Perahu-perahu Papua yang dikembangkan oleh orang-orang Biak mengalami kemajuan pesat. Dengan perahu-perahunya itu orang Biak dapat mencapai Maluku Utara (Halmahera), pulau Sarana dan Ambon (Maluku Selatan). Demikian juga penduduk pantai Irian Utara yaitu di Teluk Tanah Merah dan Jayapura adalah pendukung-pendukung kebudayaan perahu atau merupakan pelaut-pelaut yang ulung. Ragam-ragam hias yang dipergunakan di sekitar Danau Sentani yaitu ragam hias geometris berupa pilin berganda, cukilan-cukilan (Sutaarga, 1974).

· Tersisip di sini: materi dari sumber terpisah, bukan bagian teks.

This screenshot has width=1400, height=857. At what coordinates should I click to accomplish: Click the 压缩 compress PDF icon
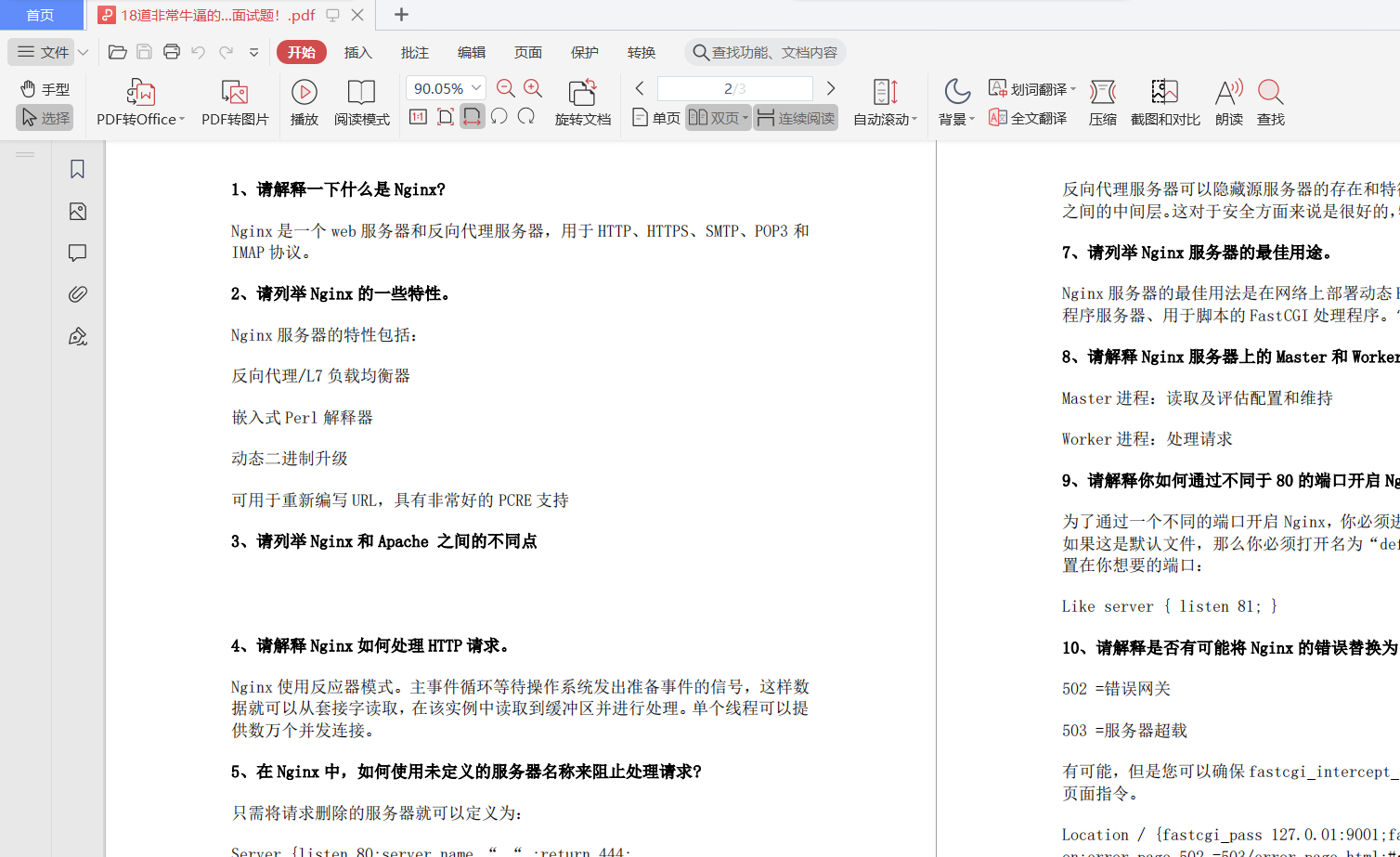click(x=1102, y=100)
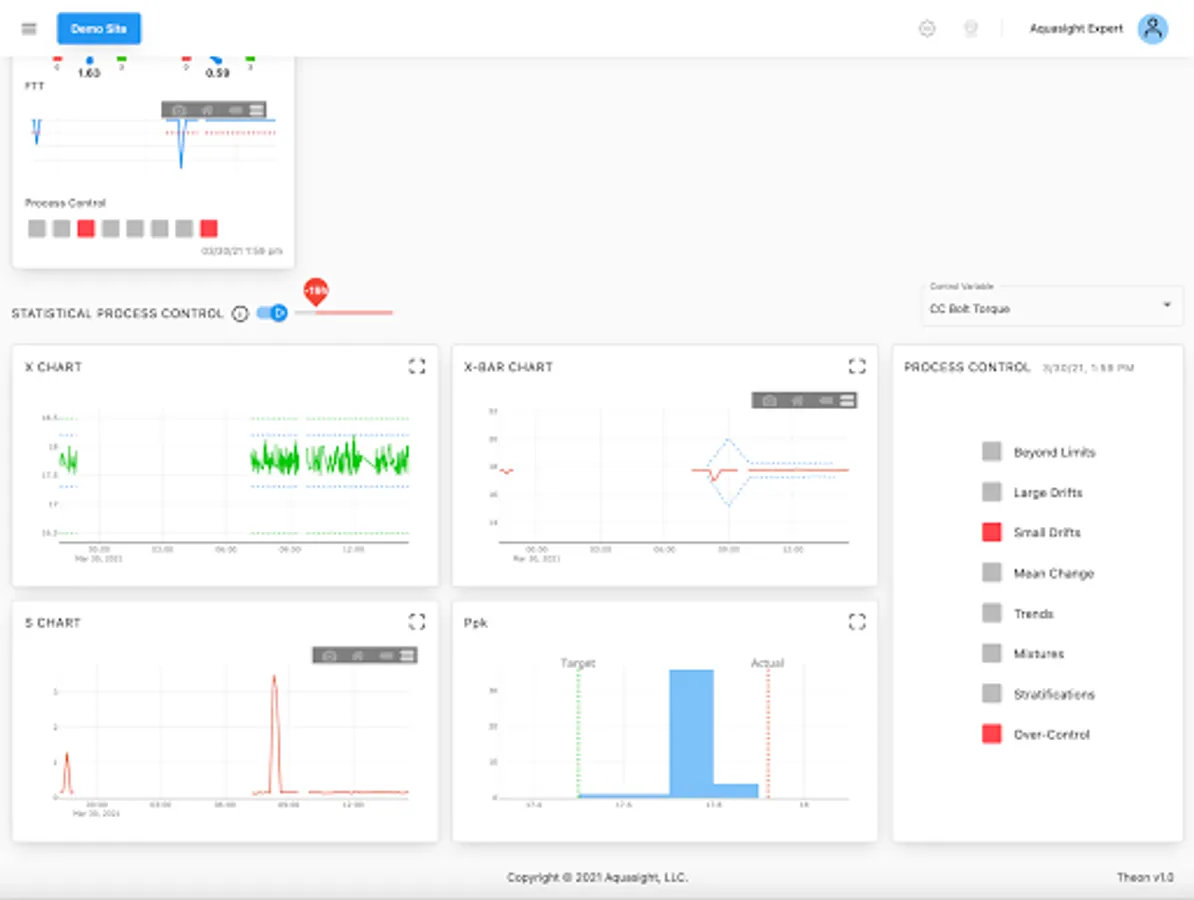The width and height of the screenshot is (1194, 900).
Task: Click the Small Drifts red indicator
Action: point(991,532)
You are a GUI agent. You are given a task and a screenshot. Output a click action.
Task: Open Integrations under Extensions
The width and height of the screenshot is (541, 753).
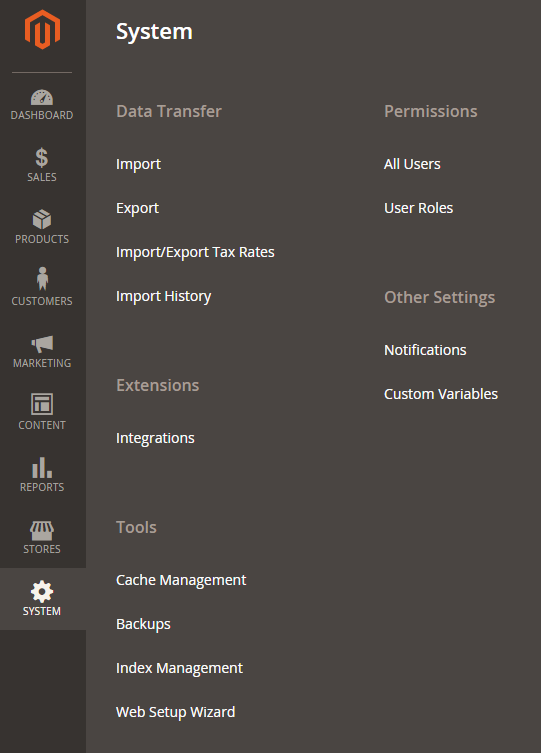click(x=155, y=438)
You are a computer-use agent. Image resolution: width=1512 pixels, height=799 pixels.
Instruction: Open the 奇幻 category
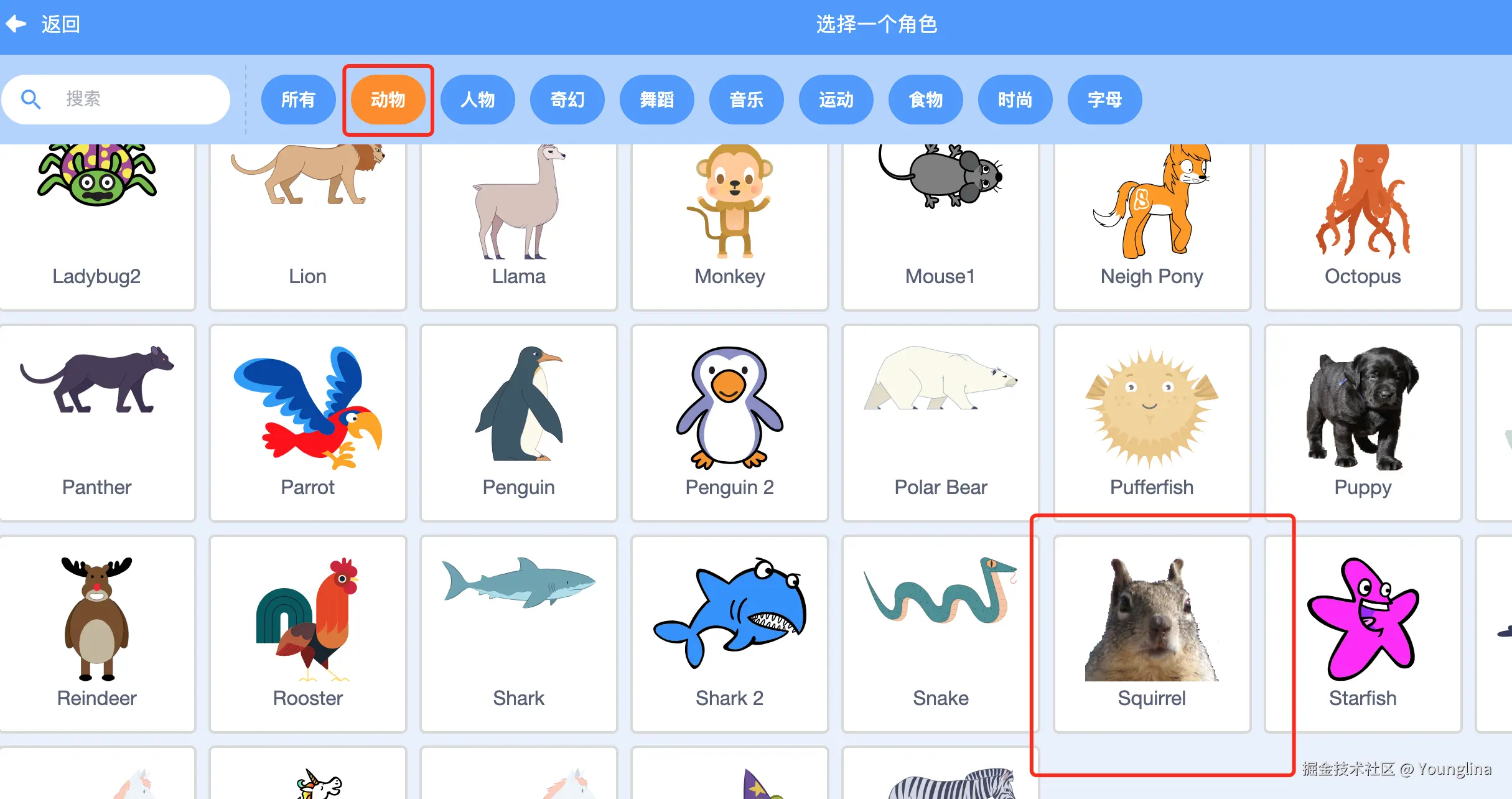(x=567, y=100)
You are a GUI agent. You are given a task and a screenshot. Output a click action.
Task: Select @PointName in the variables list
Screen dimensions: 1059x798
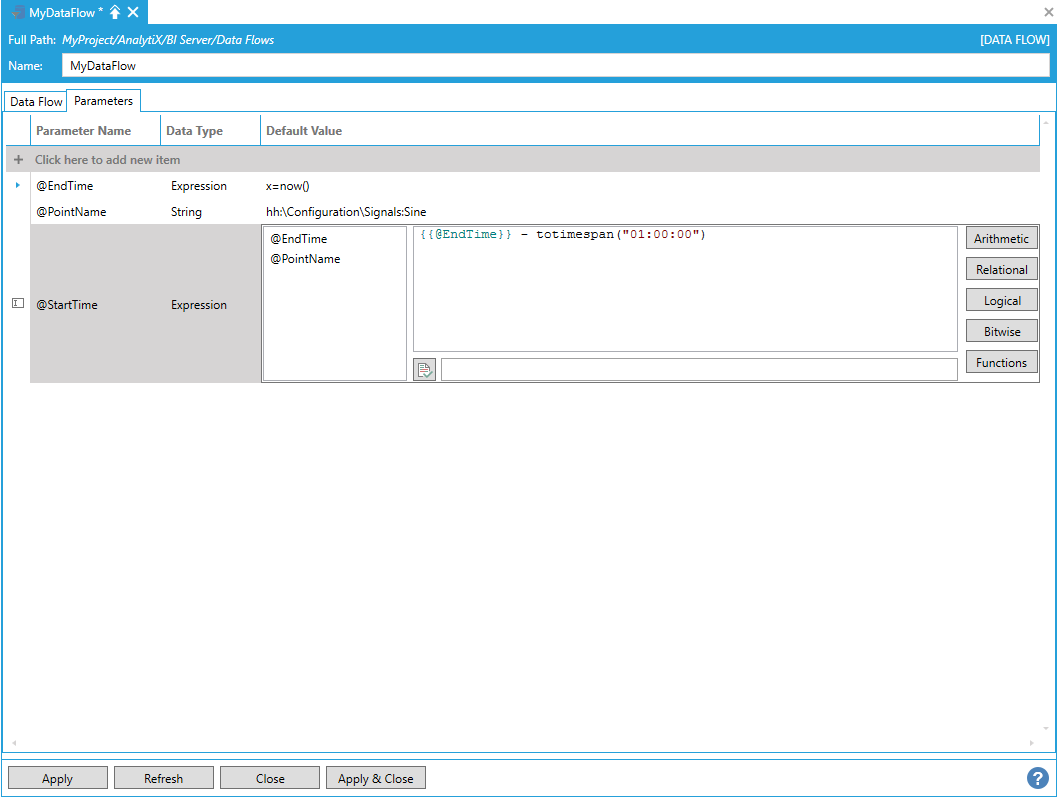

Selain bentuk-bentuk perahu yang ditemukan di pantai Papua dan di Danau Sentani ditemukan juga gambar-gambar atau lukisan perahu yang begitu unik dijumpai oleh para ahli antropologi dan arkeologi di gua-gua karang Papua. Bentuk-bentuk perahu yang dibuat sebagai lukisan ini dengan stilir indah.
Sebuah perahu dilukiskan dengan haluan {bagian depan) yang mencuat ke atas dan sebuah lukisan berbentuk seperti dayung ada di bagian belakang (buritan). Perahu-perahu yang dilukiskan di gua telah diteliti oleh Holt (1967), dan Rosenfeld (1988). Gambar-gambar manusia yang menumpang pada perahu dibuat dengan bentuk sederhana,, skematis, dan kaku (skeptis). Sebuah perahu pendek melengkung digambarkan dengan 3 orang penumpang yang masing-masing memegang dayung.
Perahu dari gua-gua di daerah Papua tampaknya jauh lebih muda dibandingkan dengan perahu-perahu yang dibuat dengan warna cat merah dari Sulawesi Tenggara dan Sulawesi Selatan. Estimasi ini berdasarkan penampilan bentuk lukisan di mana di Papua bentuk lukisan telah begitu maju dengan bentuk- bentuk yang lebih raya dan daya cipta yang tinggi ¡penuh variasi. Sementara bentuk lukisan perahu di Sulawesi jauh lebih sederhana.